Only these lines should appear, exactly: the one containing "Aceptar todo [button] (190, 1450)" and every line after it through the end of the material below.

» **Record set**:
^^^^^^^^^^^^^^^^

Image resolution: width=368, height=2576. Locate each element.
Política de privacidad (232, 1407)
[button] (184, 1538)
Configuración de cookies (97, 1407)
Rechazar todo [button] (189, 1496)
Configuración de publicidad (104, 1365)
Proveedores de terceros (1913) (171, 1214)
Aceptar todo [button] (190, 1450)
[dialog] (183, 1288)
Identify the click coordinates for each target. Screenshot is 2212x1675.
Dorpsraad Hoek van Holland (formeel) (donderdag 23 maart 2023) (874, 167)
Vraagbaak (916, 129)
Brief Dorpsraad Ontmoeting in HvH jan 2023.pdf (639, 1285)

^^^^^^^^^^^^^^^^

» **Solution for this problem**:
Aceptar todo [button] (190, 1450)
[dialog] (183, 1288)
Identify the click coordinates for each target. Screenshot is 2212x1675.
Dorpsraad Hoek van Holland (formeel) (donderdag 23 maart 2023) (874, 167)
Vraagbaak (916, 129)
Brief Dorpsraad Ontmoeting in HvH jan 2023.pdf (639, 1285)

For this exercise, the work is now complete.